Dirk
Yes. Equating the square root of the measured intensity (photons/spot) to the 
structure factor was sloppy nomenclature on my part.

One should look at Darwin's formula for the intensity (photons/spot). The 
adverse term in it is Vxtal/Vcell (ratio between crystal and cell volumes).
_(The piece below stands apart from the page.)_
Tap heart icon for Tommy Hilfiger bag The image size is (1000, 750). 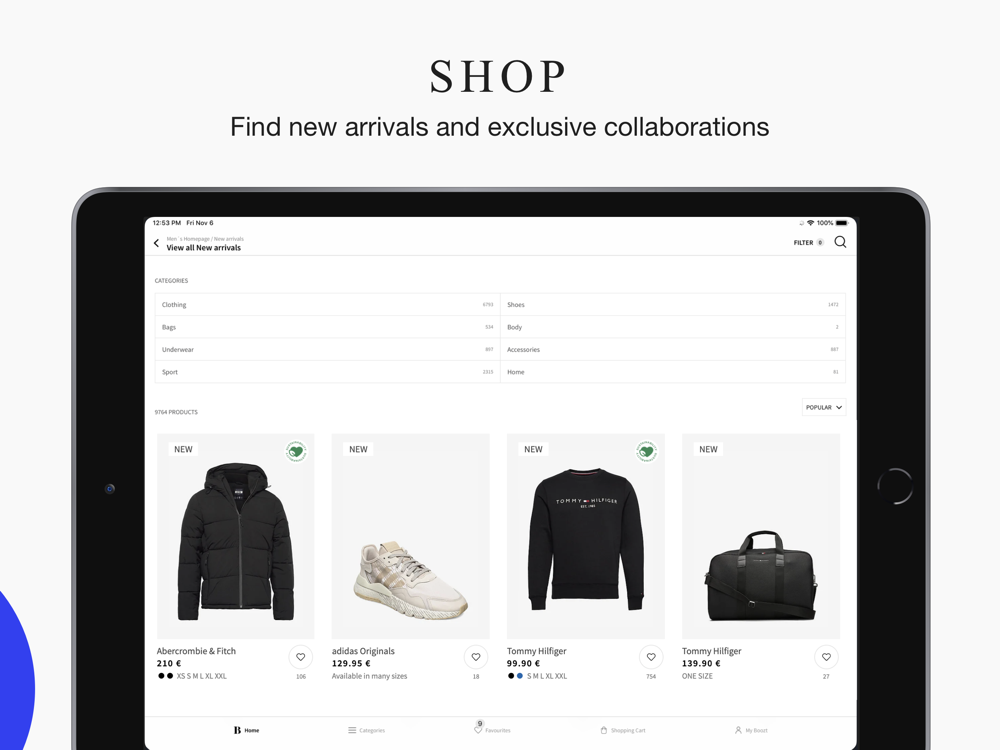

Regarding the scaling behaviour of the structure factors with respect to Vcell, 
I think section 2.7 of the Holton and Frankel article gives good explanations 
(i.e. looking at the issue from more than one point of view). See 
The minimum crystal size needed for a complete diffraction data set, Acta 
Cryst. D, 66, 393-408 (2010).
http://journals.iucr.org/d/issues/2010/04/00/ba5148/ . 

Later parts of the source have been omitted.